本発表では,日本語における数表示手段のうち,いわゆる複数接辞の機能と分布上の特徴について考察し,その普遍性について論じた。
日本語の複数接辞は,次のような点で,印欧語のものと異なっている。(1) 適用される名詞の範疇は可算性 (countability) に基づいて決定されるのでばなく,有生性 (animacy) に基づいている(*茶碗ら,*考えども)。(2) 非指示的環境では用いられない(*わたしたちのクラスは女子たちが多い/*あの方たちは中国人たちです)(3) 固有名詞にも用いられる(野村さんたちはもうじきやってきます)(4) 必ずしも名詞によって表されるものの集合を意味しない。例:「先生たちは出かけました」という場合,出かけた人がみんな先生であるとは限らない。(5) 結合名詞全体に付く(わたしは近所の奥さんやお嬢さんたちにお花を教えています)。

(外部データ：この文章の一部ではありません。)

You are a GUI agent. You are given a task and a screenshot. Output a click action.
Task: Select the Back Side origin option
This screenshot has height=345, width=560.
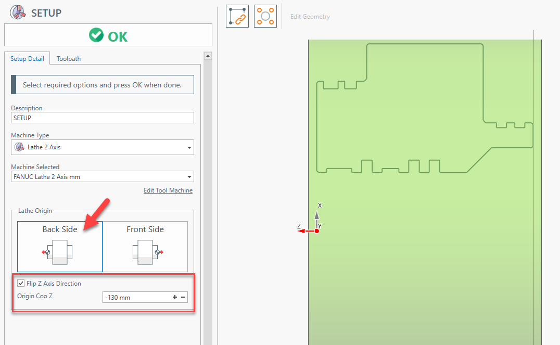coord(60,229)
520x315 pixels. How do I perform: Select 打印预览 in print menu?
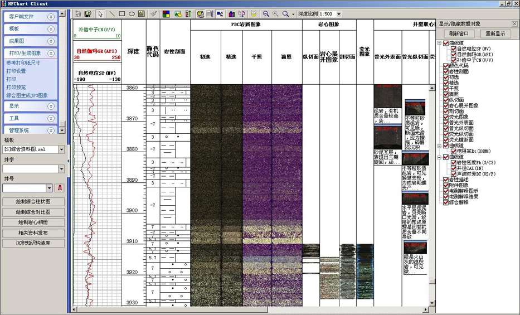coord(16,87)
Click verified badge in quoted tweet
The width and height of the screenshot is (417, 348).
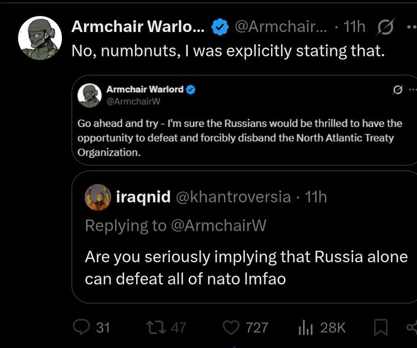[x=191, y=90]
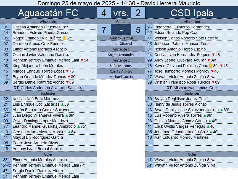Click Aguacatán FC's match score of 4

(104, 13)
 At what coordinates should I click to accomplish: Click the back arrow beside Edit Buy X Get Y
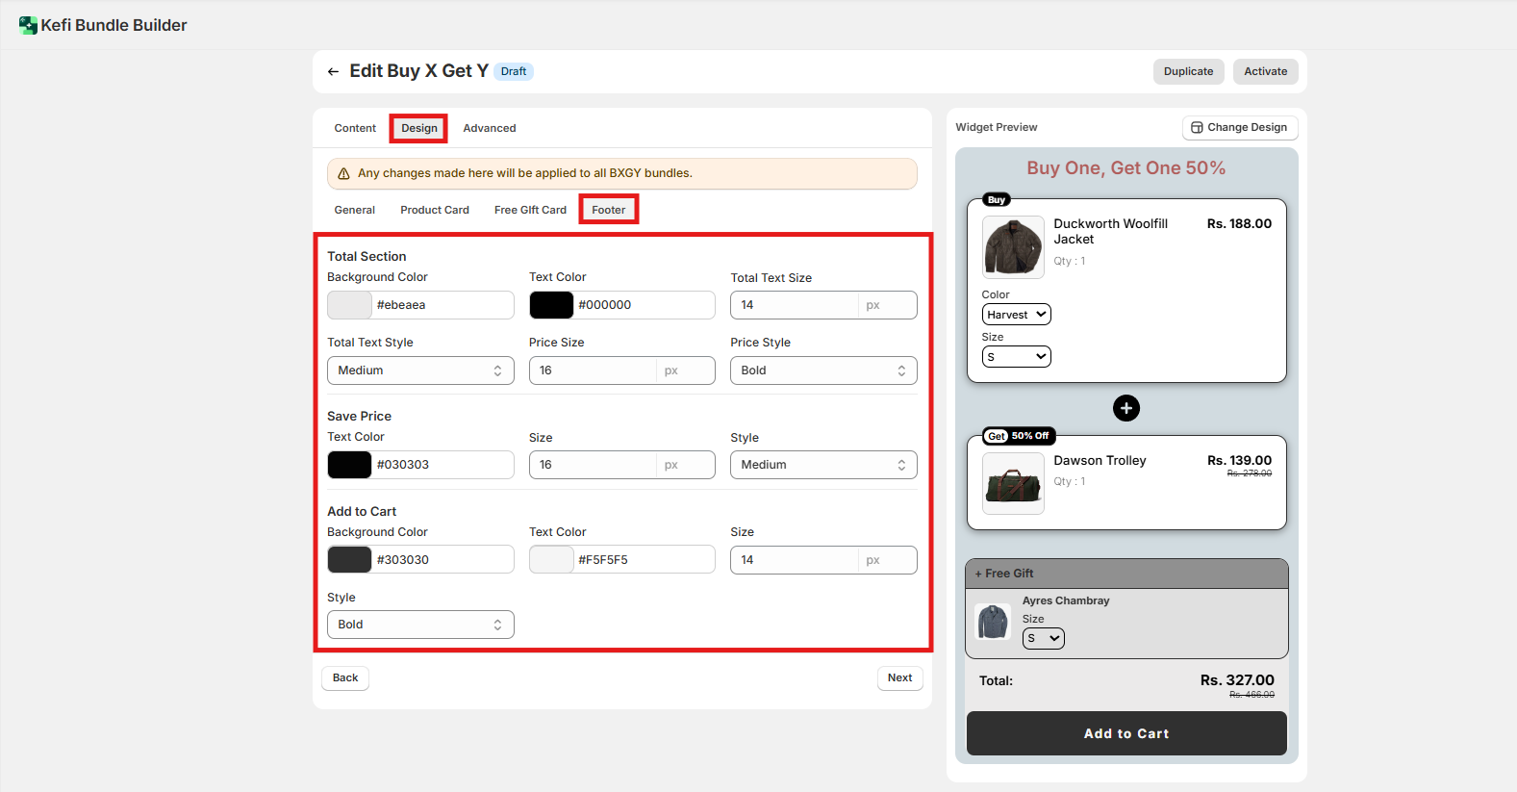tap(333, 71)
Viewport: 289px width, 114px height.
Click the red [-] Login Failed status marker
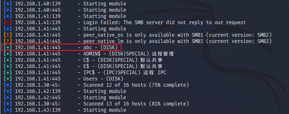pos(8,22)
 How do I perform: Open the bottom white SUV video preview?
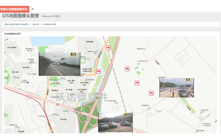point(115,123)
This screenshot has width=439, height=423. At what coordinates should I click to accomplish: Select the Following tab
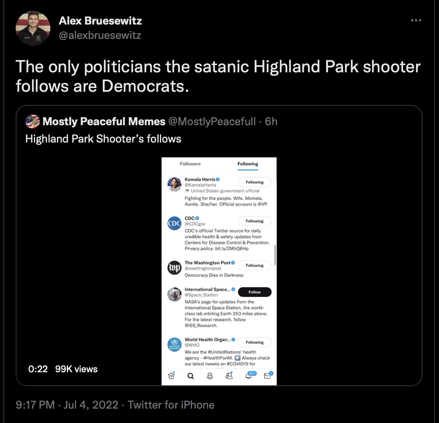click(248, 164)
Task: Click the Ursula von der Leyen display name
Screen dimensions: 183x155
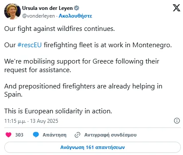Action: pyautogui.click(x=48, y=8)
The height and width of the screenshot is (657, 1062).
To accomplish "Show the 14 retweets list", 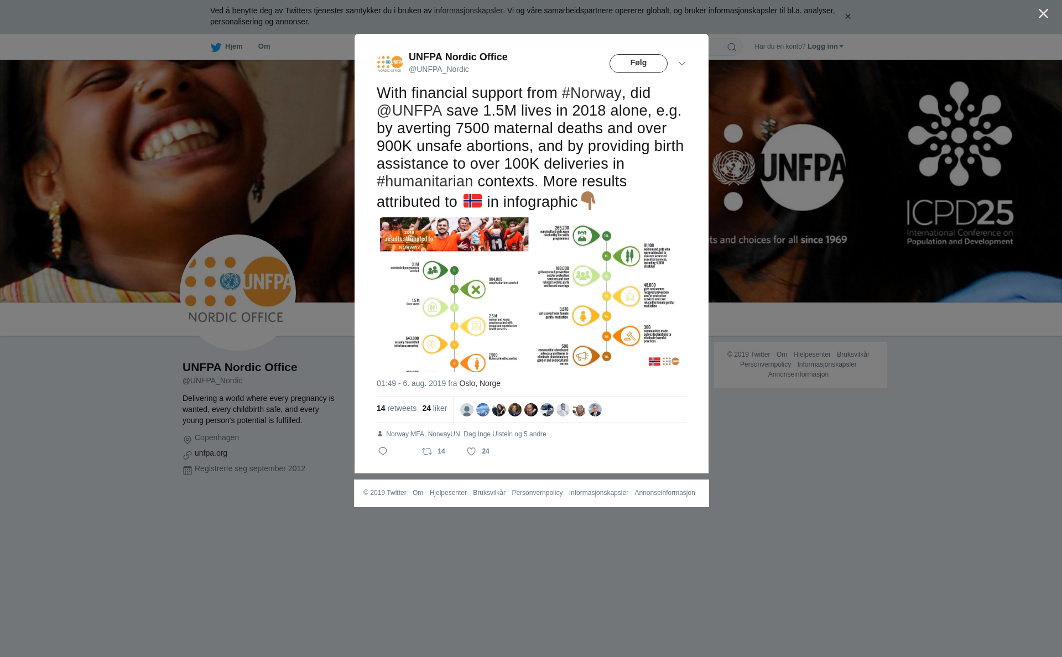I will coord(397,408).
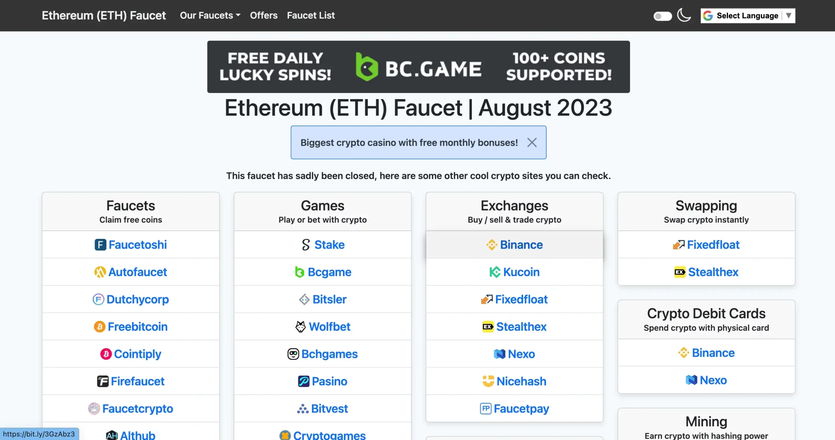
Task: Click the Faucet List menu item
Action: (x=311, y=15)
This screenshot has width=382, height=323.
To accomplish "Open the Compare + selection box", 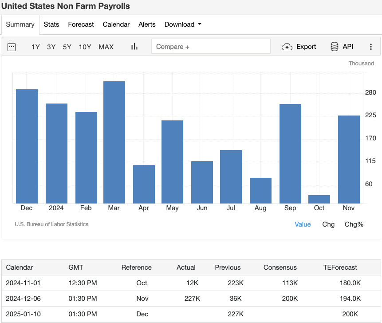I will pyautogui.click(x=211, y=46).
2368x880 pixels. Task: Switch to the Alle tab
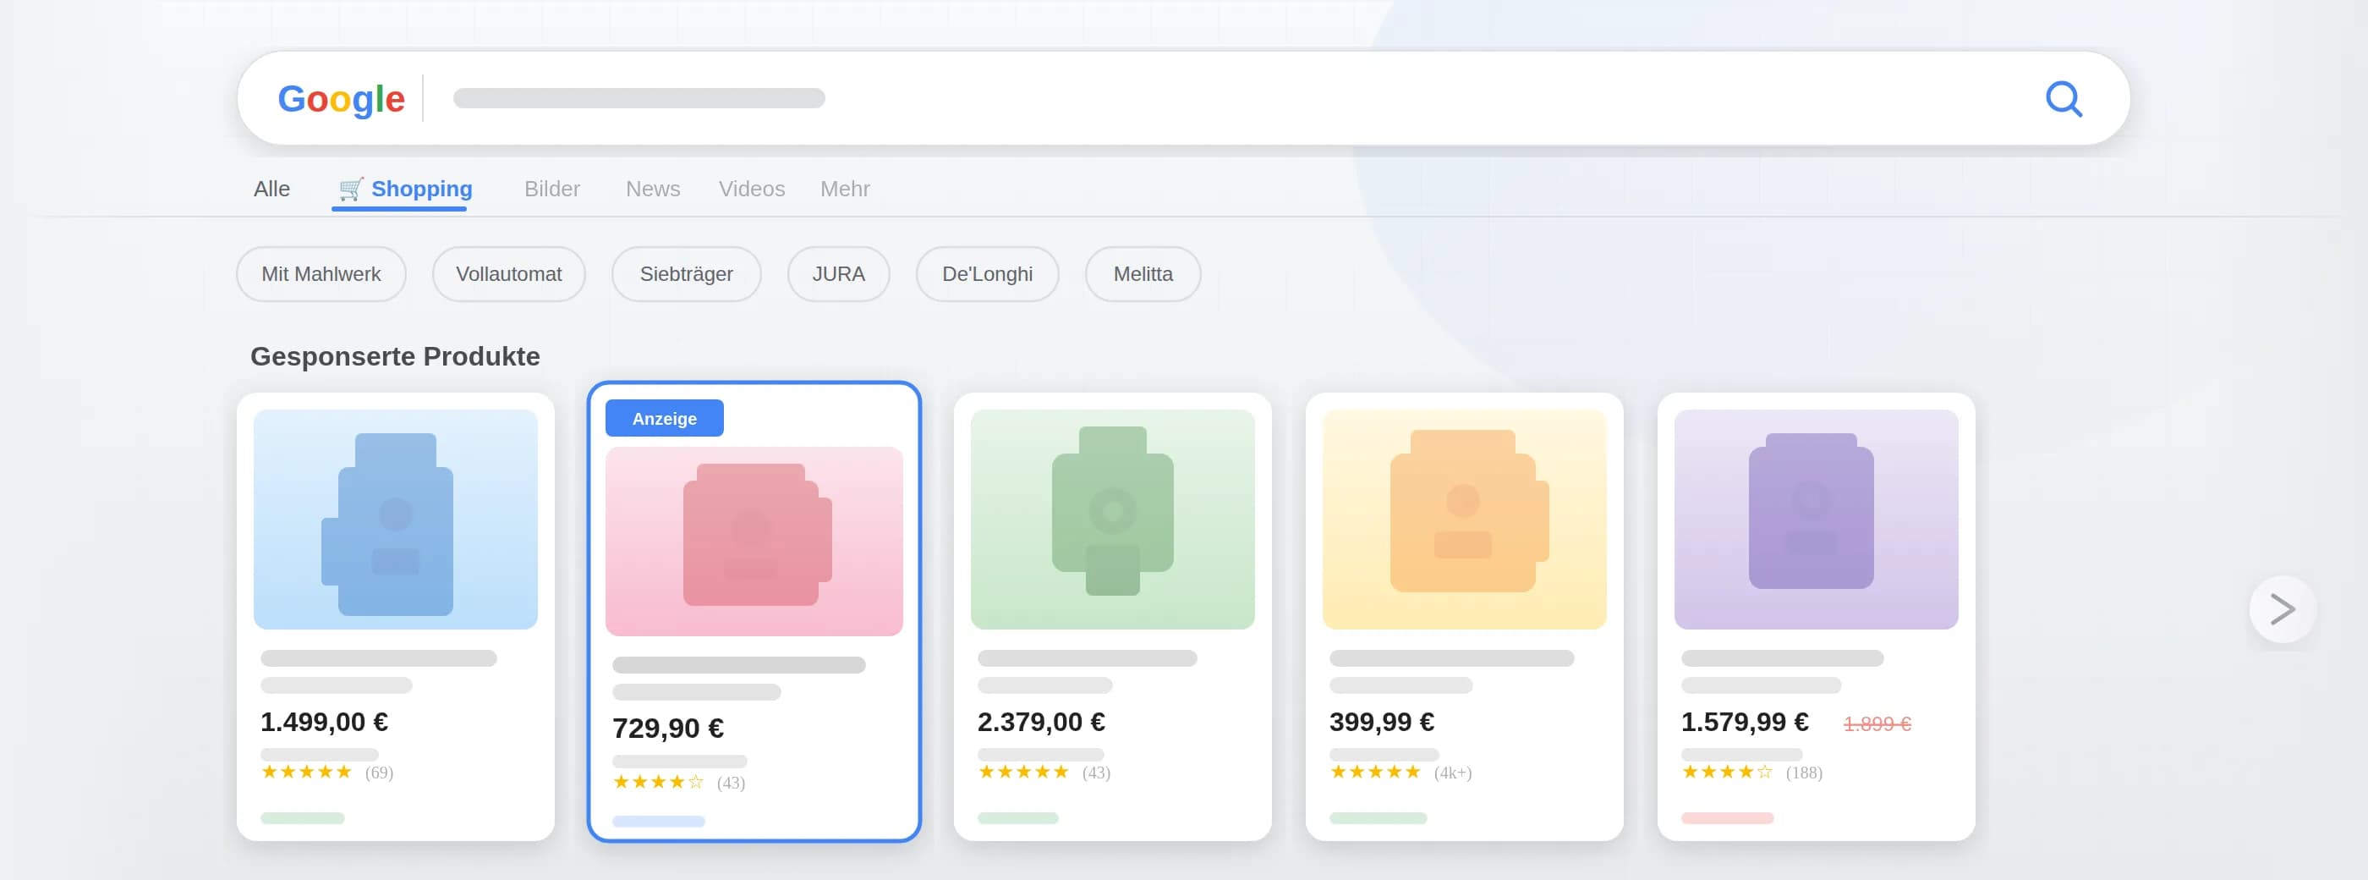tap(271, 189)
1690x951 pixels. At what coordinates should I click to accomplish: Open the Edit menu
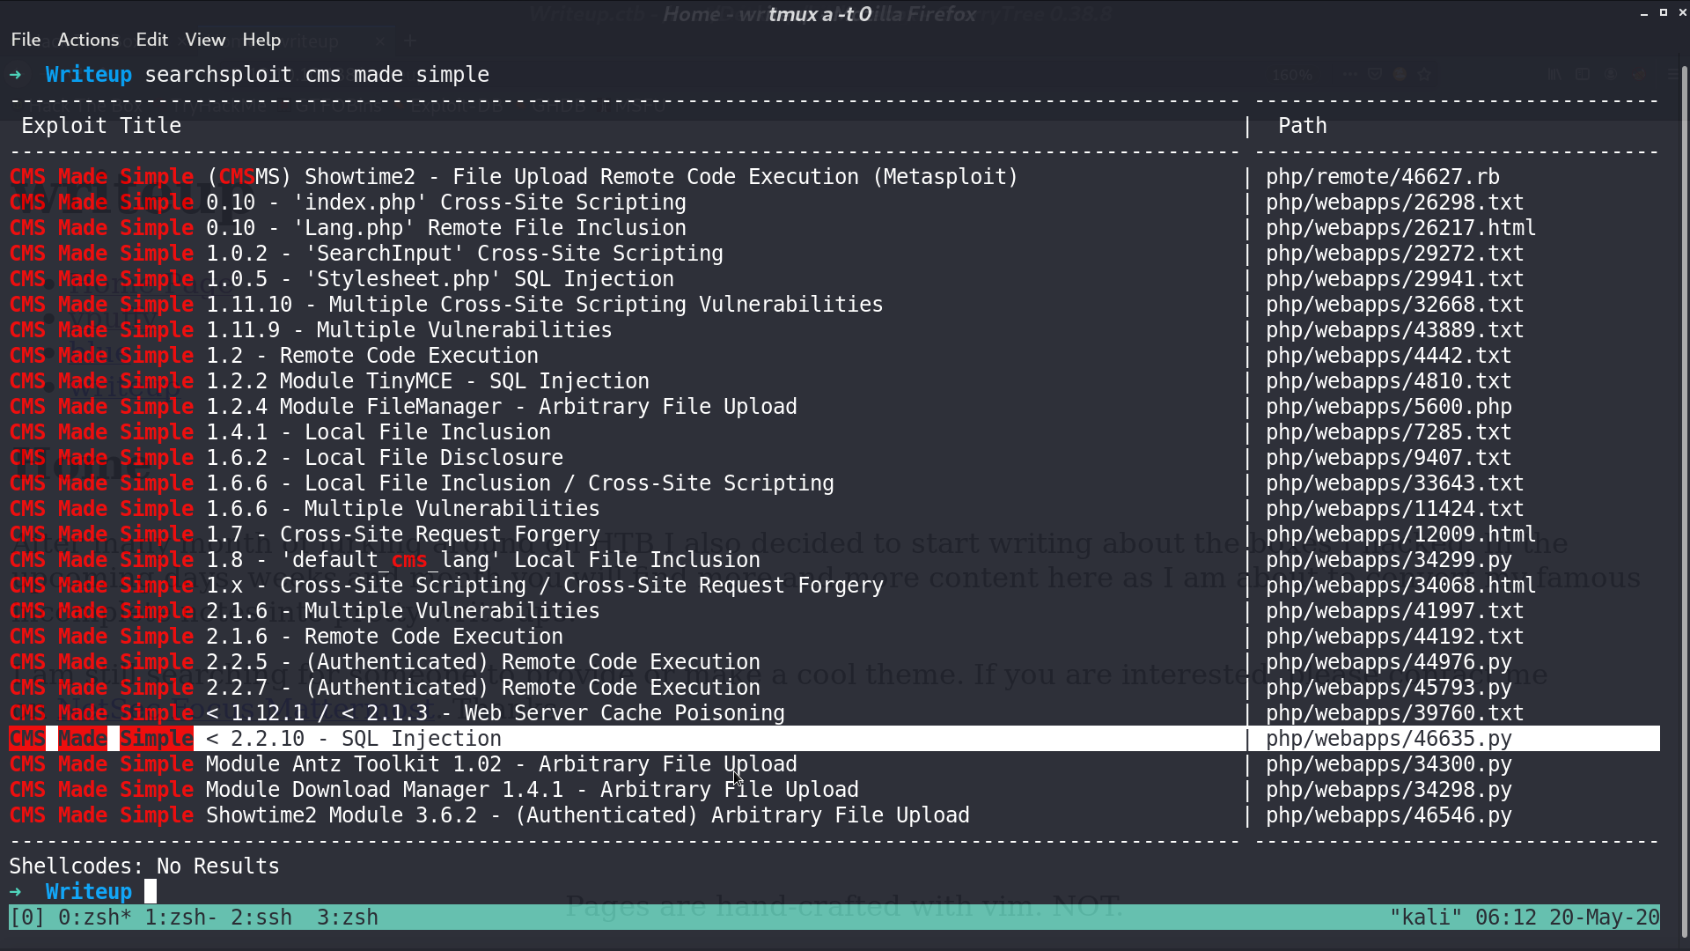pyautogui.click(x=151, y=40)
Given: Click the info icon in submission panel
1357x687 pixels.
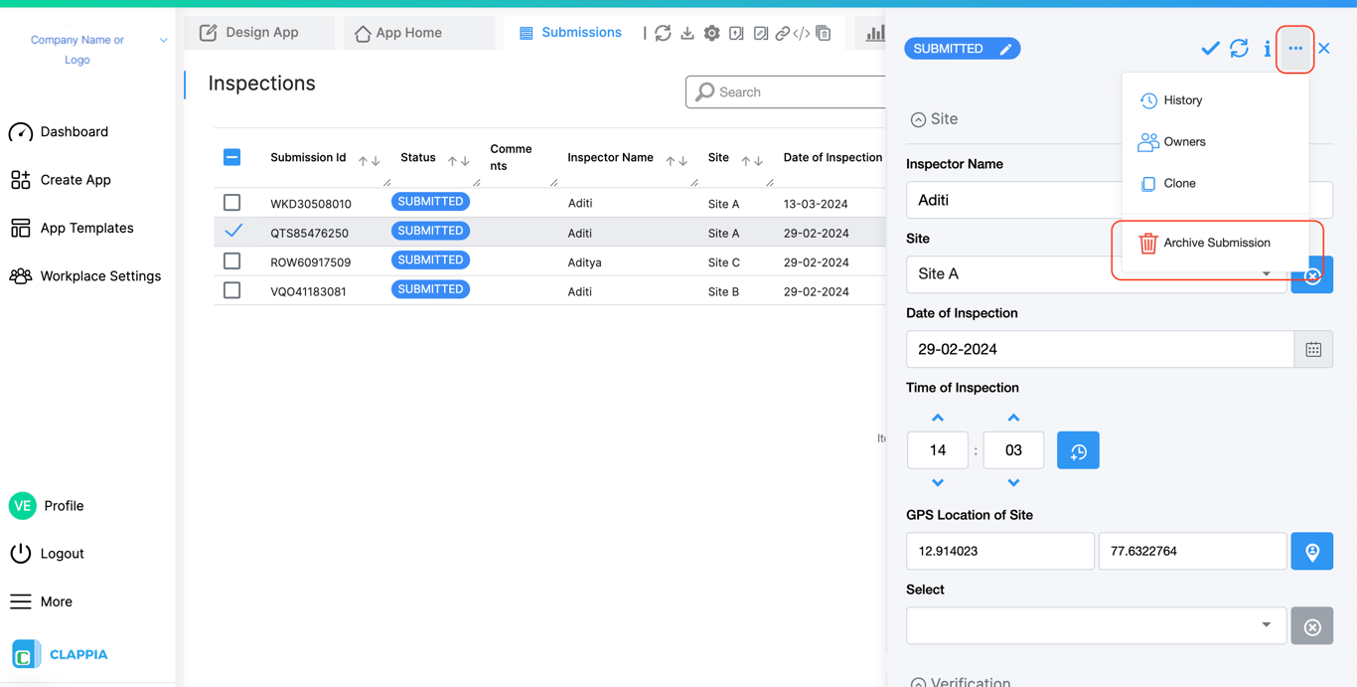Looking at the screenshot, I should (1268, 49).
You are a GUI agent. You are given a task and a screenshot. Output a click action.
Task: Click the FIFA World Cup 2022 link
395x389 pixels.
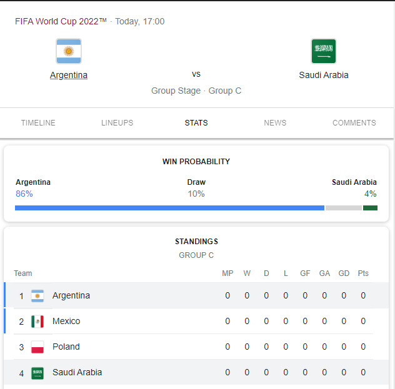[61, 21]
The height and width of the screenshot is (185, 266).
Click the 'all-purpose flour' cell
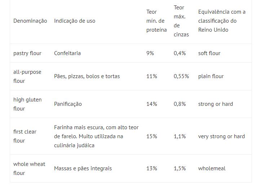pyautogui.click(x=27, y=76)
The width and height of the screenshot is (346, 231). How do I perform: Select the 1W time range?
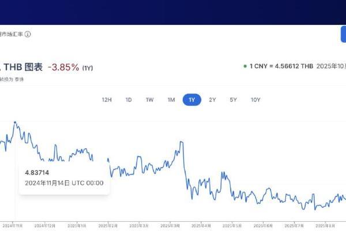[150, 100]
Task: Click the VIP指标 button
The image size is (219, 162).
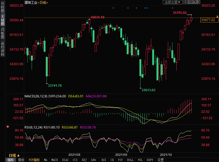Action: coord(34,160)
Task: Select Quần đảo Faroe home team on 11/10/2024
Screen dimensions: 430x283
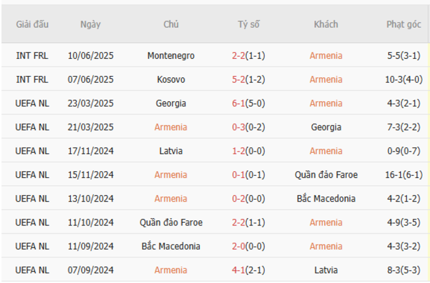Action: [x=171, y=222]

これらの事実から,日本語における複数接辞の特徴として,それが (1) 群(グループ)表示機能をもち,一種の集合名詞を形成するということ,および,(2) 無生物と非指示的名詞句には複数接辞が付かないが,その理由は両者がともに,陳述の背景要素となり,数が問題とならないためであるということが明らかとなった。
日本語の数表示は Motavcsik (1978) の指摘している数表示の普遍的傾向に合致しており,トルコ語の複数接辞にも似たような特徴が認められる。このような事実の存在は自然言語における数表示の特性が単数か複数かというような単純な区別よりももっと多様なものであることを示している。